Modular TensorFlow model with 2D embedding - Train and save models#

Embedding converts a categorical variable into a projection onto n-dimensional space [1], and has been shown to be an effective way to train neural network when using categorical data, while also allowing a measure of similarity/distance between different values of the categorical data, Here we use embedding for hospital ID. We also convert patient data and pathway data into an embedded vector (this may also be known as encoding the data in a vector with fewer dimensions than the original data set for those groups of features).

[1] Guo C, & Berkhahn F. (2016) Entity Embeddings of Categorical Variables. arXiv:160406737 [cs] http://arxiv.org/abs/1604.06737

Aims#

To train and save fully connected models for the 5-fold training/test data sets

Basic methodology#

Models are fitted to previously split training and test data sets.

The model contains three subnets that take portions of the data.

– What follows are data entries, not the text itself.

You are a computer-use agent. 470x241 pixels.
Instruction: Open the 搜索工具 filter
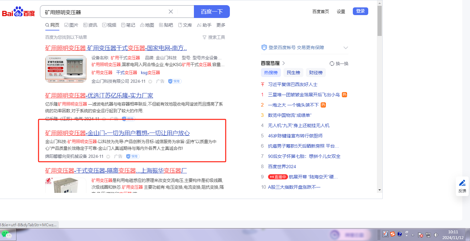coord(214,37)
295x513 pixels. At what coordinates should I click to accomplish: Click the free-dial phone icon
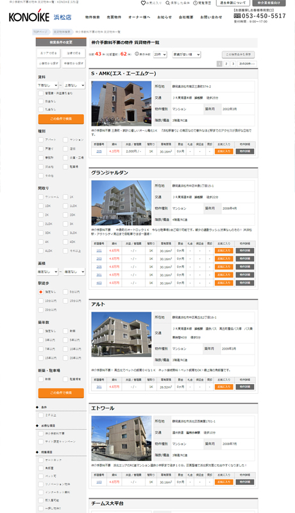tap(237, 15)
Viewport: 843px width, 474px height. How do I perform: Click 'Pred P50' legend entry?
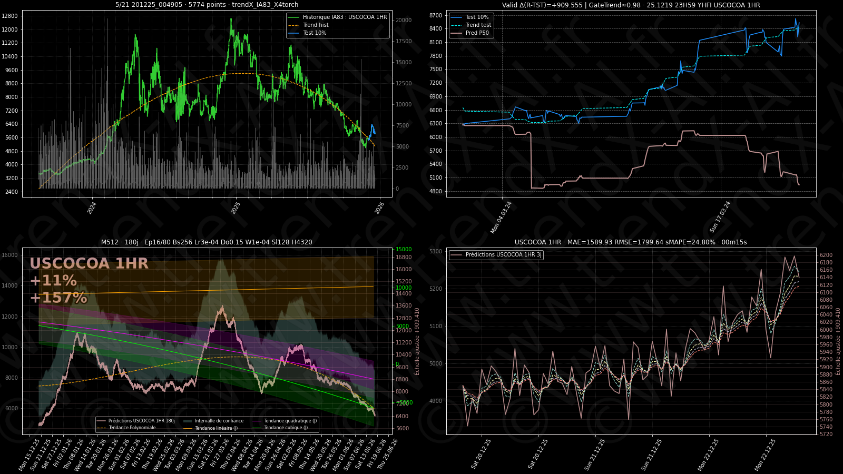(477, 33)
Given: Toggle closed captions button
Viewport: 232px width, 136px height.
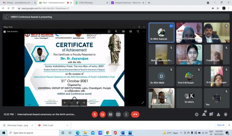Looking at the screenshot, I should (x=110, y=114).
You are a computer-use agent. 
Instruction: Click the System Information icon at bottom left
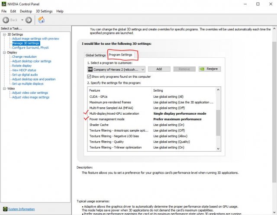point(4,209)
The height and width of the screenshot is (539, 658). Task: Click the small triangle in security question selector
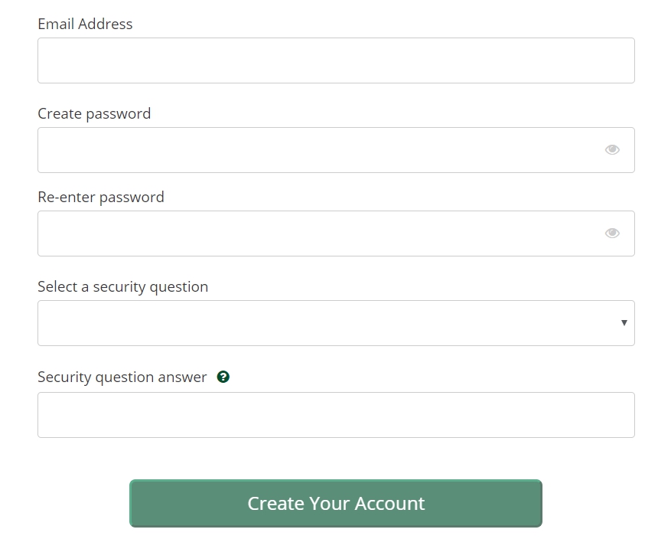point(624,323)
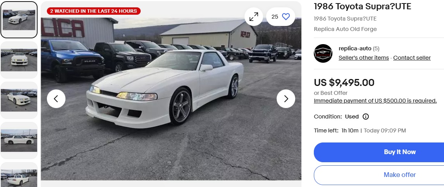Add listing to watchlist with heart icon
Screen dimensions: 444x187
click(x=281, y=17)
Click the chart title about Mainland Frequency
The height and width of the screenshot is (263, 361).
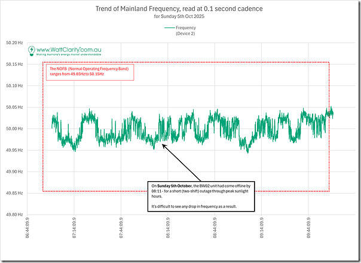[181, 9]
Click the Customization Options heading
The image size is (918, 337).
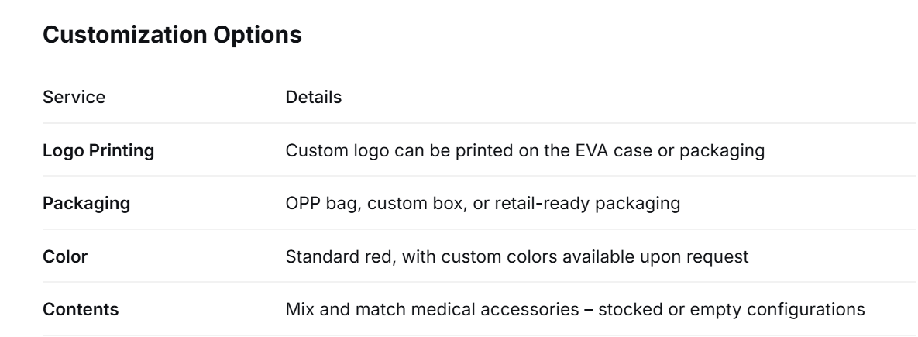pyautogui.click(x=172, y=35)
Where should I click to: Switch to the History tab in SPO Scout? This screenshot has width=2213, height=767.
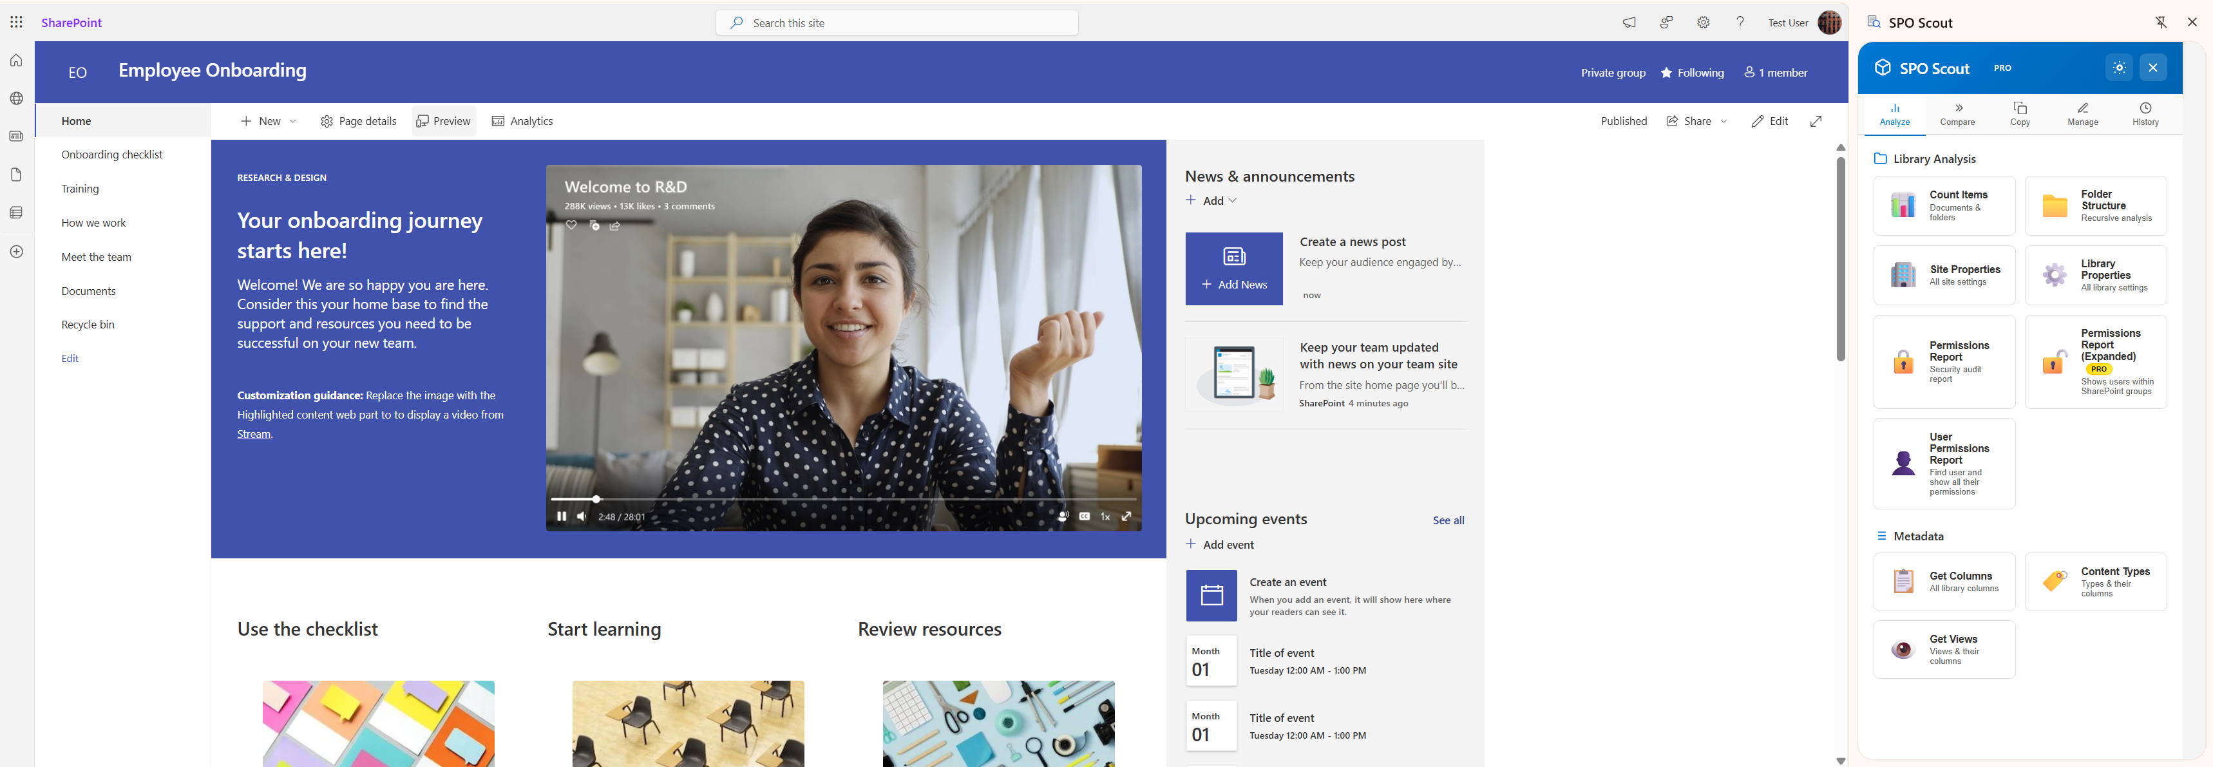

The output of these subnets is an n-dimensional vector. In this case the output is a 2D vector, that is each subnet is reduced to two values output. The subnets created are for:

Patient clinical data: Age, gender, ethnicity, disability before stroke, stroke scale data. Pass through one hidden layer (with 2x neurons as input features) and then to two neurons with sigmoid activation.
Pathway process data: Times of arrival and scan, time of day, day of week. Pass through one hidden layer (with 2x neurons as input features) and then to two neurons with sigmoid activation.
Hospital ID (one-hot encoded): Connect input directly to two neurons with sigmoid activation.

The outputs of the three subnet outputs are then passed to a single neurone with sigmoid activation for final output.

Models are fitted with keras ‘early-stopping’. This monitors accuracy of the test set and stops when there has been no improvement in n epochs (this is the ‘patience’, and is set to 100 epochs here).

NOTE: In the training charts below you will see that test accuracy is higher than training accuracy. This may seem surprising; it is due to keras returning the accuracy of the training set during training when dropout is used (and no dropout is used for the test set).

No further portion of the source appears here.